Assignment
Entries below include pictures. Output exactly the lines from the one with "The height and width of the screenshot is (287, 509)." down to the one with "Screen dimensions: 822x405", both ends included, and leave the pictures out.

BEGIN Records supplied

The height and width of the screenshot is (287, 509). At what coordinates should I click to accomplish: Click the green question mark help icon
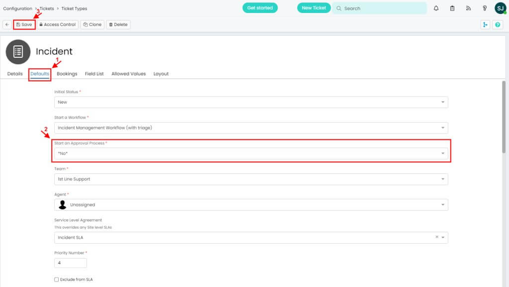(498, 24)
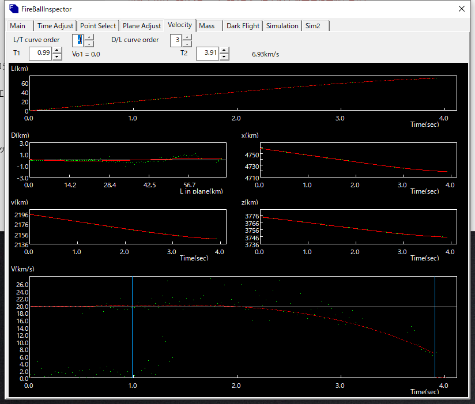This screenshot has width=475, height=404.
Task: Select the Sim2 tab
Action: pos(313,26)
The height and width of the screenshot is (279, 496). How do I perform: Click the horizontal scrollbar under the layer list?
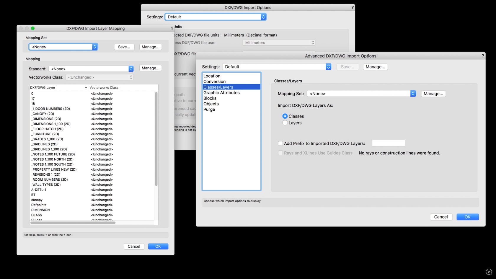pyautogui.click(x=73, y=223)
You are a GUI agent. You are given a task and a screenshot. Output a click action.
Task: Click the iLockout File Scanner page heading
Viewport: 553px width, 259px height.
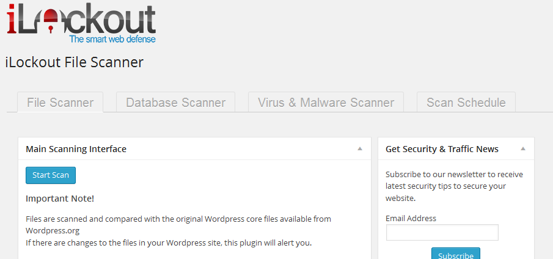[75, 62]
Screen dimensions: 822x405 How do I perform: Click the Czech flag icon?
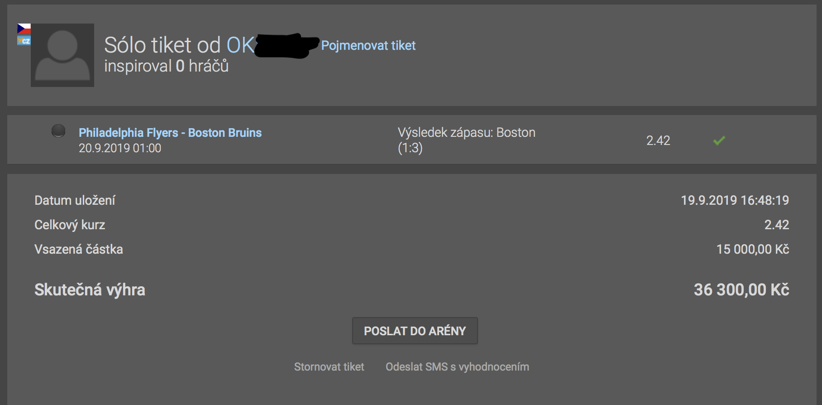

END Records supplied
BEGIN Records supplied

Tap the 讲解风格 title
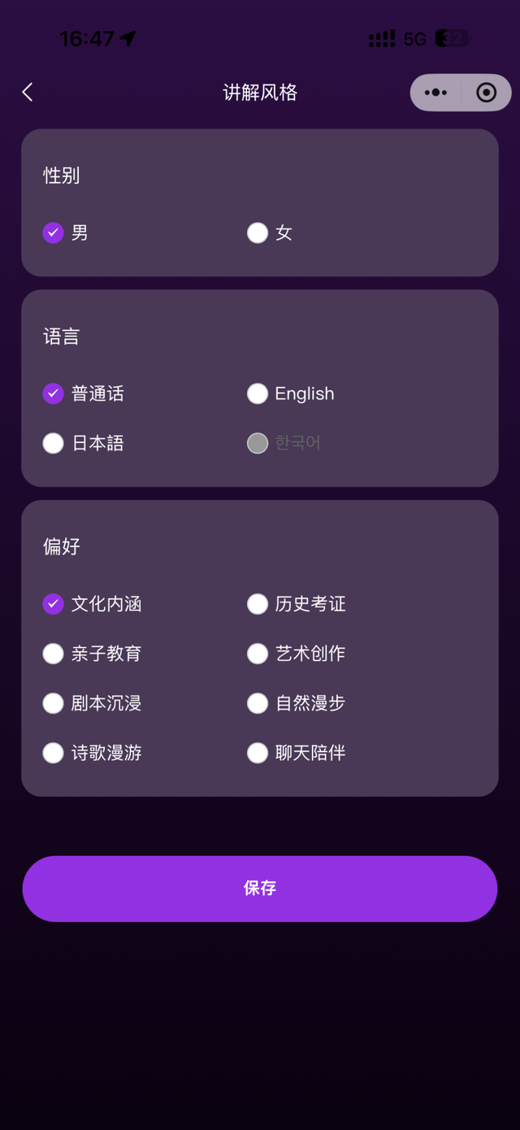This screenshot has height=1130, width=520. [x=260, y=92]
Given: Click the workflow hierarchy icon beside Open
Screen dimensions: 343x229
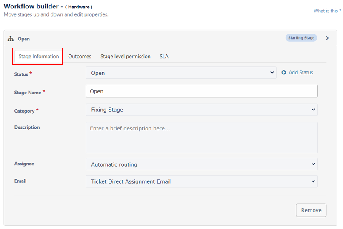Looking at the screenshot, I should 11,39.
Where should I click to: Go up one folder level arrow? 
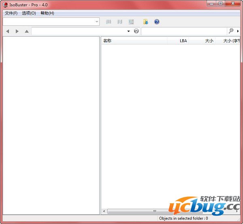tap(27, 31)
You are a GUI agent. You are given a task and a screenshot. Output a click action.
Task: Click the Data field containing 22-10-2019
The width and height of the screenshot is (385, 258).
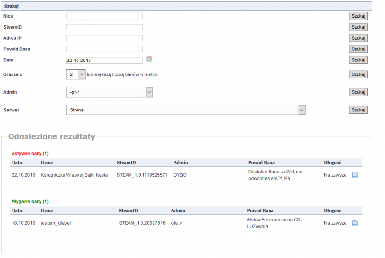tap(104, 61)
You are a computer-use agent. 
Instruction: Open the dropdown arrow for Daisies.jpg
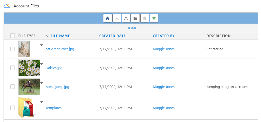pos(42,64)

END Records supplied

Solution for this exercise
The height and width of the screenshot is (287, 509). At what coordinates should I click to accomplish: Click the green question mark help icon
(498, 24)
This screenshot has width=475, height=404.
Task: Select the Sim2 tab
Action: pos(313,26)
The height and width of the screenshot is (279, 496). How do I perform: Click the horizontal scrollbar under the layer list?
pyautogui.click(x=73, y=223)
You are a GUI agent. You are given a task and a screenshot. Output a click action.
Task: Click the iLockout File Scanner page heading
Viewport: 553px width, 259px height.
[75, 62]
Screen dimensions: 822x405 How do I perform: Click the Czech flag icon?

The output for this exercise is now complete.